Biodegradable products are those
that can be broken back down into their component parts over time by the action
of biological organisms and processes. Paper and textile products are
biodegradable, but traditional plastics made from petroleum bases are not.
Consumer packaging and disposable eating products made of new biodegradable
plastics from corn and other plant bases have numerous environmental and
efficiency advantages over non-biodegradable products.

5.1
Fuel Efficiency

The manufacturing of polylactic
acid biodegradable plastic consumer products saves oil, writes Elizabeth Royte
in Smithsonian Magazine. Biodegradable plastic production processes take 65
percent less energy than required to produce petroleum-based plastics,
according to Food Service Warehouse, the restaurant supply industry leader in
the U.S., making biodegradable plastics the top energy-efficient choice.
Biodegradable products are made from renewable resources like corn, sugar cane
and potato starch instead of oil: 200,000 barrels of oil a day are presently
used in the United States alone in the manufacture of plastic packaging, and
significant portions of this use could be eliminated by employing biodegradable
plastic products.

5.2
Less Pollution

Manufacturing biodegradable
consumer products produces far less pollution, says Elizabeth Royte in
Smithsonian Magazine. Because the products can break back down into nontoxic
components, they don’t cause dangerous chemical leachate that can poison water
or off gassing that can pollute the air. Biodegradable plastic consumer
products produce 68 percent less greenhouse gasses than petroleum-based plastic
products, according to Food Service Warehouse.

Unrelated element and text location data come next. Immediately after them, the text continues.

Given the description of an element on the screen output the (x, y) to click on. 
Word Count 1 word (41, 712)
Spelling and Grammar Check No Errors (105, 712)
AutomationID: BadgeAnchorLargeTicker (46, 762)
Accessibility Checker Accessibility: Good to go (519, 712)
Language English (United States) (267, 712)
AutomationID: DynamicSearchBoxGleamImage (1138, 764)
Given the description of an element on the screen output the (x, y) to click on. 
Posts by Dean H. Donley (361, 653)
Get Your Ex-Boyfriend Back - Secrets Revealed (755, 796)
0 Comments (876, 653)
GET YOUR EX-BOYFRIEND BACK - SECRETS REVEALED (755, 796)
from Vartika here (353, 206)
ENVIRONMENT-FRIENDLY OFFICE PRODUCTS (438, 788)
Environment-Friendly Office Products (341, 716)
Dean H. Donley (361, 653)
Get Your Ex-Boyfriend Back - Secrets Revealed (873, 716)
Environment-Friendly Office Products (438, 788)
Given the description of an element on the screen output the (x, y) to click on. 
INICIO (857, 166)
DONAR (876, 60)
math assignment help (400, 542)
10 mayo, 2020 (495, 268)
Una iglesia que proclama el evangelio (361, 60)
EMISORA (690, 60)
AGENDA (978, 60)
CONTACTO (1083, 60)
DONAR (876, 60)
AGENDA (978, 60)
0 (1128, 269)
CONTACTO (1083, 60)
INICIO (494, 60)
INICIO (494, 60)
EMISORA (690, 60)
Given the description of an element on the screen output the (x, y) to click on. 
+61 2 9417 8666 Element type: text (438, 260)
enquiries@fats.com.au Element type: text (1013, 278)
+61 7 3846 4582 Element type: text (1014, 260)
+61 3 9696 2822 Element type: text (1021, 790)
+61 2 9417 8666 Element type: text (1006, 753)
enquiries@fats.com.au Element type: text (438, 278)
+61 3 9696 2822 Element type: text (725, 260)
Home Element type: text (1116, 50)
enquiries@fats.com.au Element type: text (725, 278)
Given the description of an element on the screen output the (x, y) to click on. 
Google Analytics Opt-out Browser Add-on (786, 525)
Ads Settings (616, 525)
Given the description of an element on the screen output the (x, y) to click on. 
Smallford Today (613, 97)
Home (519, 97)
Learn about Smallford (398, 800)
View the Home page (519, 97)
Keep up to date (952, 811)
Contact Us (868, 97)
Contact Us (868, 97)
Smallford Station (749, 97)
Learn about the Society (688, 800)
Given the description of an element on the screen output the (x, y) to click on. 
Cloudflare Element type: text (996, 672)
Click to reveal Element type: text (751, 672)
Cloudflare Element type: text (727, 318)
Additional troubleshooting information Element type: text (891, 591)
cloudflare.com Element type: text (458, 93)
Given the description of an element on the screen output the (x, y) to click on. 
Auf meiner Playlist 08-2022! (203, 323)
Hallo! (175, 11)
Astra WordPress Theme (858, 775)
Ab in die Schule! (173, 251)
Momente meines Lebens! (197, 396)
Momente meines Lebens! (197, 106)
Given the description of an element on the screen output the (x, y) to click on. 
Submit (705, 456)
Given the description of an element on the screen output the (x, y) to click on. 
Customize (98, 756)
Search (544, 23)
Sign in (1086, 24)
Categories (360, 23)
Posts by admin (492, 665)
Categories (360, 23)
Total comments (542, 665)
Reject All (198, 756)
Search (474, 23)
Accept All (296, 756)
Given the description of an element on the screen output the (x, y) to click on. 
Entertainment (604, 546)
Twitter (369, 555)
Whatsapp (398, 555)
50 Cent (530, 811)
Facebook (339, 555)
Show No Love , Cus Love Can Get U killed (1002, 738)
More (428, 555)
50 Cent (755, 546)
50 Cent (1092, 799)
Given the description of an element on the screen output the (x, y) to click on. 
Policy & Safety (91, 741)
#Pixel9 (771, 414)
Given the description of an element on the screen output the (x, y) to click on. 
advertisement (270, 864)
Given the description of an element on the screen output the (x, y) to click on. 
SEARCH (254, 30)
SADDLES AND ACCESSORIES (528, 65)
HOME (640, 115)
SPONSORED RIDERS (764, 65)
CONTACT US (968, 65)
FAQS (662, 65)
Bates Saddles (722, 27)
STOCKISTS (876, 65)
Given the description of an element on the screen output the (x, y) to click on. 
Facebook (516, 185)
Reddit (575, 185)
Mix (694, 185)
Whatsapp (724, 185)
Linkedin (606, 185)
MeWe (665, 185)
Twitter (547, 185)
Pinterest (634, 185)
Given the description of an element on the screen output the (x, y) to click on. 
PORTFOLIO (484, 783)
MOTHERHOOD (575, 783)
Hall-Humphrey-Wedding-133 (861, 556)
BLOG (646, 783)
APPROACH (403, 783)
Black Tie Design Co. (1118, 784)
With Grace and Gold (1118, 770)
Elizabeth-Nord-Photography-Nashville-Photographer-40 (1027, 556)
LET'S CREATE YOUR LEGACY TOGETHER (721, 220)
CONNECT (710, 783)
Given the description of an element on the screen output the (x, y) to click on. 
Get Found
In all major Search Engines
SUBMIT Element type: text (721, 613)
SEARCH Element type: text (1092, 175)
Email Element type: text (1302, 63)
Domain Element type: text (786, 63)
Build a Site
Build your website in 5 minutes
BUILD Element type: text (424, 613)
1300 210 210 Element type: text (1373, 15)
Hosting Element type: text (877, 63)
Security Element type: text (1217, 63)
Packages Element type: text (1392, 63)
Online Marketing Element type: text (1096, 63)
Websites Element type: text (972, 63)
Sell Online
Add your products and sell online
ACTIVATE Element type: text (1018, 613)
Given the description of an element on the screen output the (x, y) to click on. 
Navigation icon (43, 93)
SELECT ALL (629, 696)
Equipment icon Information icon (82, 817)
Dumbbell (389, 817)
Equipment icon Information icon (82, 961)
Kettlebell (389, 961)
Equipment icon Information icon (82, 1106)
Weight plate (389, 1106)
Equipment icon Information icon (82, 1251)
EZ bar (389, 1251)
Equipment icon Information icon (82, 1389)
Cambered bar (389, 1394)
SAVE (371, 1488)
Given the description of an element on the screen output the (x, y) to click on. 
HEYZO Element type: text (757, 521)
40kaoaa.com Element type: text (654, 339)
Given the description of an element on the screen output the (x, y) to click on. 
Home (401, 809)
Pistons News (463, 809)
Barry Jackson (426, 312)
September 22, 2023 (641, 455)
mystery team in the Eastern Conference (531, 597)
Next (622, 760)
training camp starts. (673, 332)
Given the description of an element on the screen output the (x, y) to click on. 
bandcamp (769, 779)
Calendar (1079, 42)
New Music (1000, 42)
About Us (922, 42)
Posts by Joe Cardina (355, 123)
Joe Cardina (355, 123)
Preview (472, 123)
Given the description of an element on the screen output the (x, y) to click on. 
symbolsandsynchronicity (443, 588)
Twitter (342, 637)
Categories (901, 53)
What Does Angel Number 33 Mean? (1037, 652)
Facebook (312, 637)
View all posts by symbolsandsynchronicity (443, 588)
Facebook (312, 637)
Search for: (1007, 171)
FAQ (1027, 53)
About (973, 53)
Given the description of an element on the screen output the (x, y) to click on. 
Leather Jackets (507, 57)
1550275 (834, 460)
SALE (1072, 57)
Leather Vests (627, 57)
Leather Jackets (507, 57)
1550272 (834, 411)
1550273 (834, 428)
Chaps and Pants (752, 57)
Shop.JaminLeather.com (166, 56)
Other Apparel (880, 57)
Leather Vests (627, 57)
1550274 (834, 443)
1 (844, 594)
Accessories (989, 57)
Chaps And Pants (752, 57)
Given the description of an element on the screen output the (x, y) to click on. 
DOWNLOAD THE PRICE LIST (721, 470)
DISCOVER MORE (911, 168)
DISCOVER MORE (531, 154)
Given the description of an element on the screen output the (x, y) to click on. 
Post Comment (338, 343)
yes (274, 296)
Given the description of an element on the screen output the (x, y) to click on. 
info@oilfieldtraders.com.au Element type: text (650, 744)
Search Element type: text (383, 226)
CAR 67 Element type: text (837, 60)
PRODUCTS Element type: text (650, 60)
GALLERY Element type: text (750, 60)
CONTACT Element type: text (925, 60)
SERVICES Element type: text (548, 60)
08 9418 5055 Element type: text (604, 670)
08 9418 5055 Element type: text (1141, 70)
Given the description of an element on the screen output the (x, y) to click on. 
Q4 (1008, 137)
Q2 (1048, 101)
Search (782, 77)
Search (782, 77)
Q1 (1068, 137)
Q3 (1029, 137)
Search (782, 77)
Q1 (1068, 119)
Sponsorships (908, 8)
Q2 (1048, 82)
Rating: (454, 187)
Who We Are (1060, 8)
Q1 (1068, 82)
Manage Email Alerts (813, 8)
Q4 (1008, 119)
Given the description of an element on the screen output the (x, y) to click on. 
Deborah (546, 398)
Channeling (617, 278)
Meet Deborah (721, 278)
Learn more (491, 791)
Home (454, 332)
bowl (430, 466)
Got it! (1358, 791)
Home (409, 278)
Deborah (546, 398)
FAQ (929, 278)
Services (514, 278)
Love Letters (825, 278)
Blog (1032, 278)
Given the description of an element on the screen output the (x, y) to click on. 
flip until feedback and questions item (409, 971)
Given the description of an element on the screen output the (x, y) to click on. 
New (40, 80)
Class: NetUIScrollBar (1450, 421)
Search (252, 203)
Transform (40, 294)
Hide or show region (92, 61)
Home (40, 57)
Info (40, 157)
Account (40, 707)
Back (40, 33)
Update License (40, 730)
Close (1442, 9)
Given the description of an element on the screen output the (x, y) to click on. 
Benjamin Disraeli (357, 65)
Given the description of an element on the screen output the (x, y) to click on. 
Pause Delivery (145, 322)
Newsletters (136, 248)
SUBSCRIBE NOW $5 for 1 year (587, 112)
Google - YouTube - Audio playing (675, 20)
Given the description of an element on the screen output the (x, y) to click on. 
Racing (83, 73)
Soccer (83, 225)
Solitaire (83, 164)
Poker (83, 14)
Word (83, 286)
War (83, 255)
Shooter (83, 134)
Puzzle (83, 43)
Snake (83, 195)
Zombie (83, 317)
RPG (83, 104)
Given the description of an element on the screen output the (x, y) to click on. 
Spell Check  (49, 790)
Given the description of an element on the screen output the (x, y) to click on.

There are some disadvantages. Food Service Warehouse points out
that the corn and other plants used for biodegradable plastics production are
usually genetically modified crops, and may create erosion; but Smithsonian
Magazine quotes Eric Lombardi, president of the Grassroots Recycling Network,
as responding to these disadvantages with the reminder that we should not
discard the good in our pursuit of the perfect.

5.3
Compost ability

Composting biodegradable plastics along with
traditional biodegradable paper products and yard, food and agricultural wastes
can turn this trash into rich humic material, which can improve water and
nutrient retention and help grow healthier plants with less need for chemical
fertilizers and pesticides, according to Ramani Narayan of the Michigan
Biotechnology Institute and Michigan State University in a paper presented to
the Third International Scientific Workshop on Biodegradable Plastics and
Polymers. At present, biodegradable plastics can only be composted in
commercial composting facilities which can maintain high composting
temperatures, unlike paper and textile items, which can be composted in a
backyard compost bin. But the number of such composting facilities is rising,
according to Narayan, and municipalities and states around the country are
increasing their recycling and composting goals regularly to reduce the quantity
of waste being disposed of in expensive landfills. These factors, along with
industry developments toward materials that break down more easily, will help
increase the advantageous environmental effects of biodegradable products.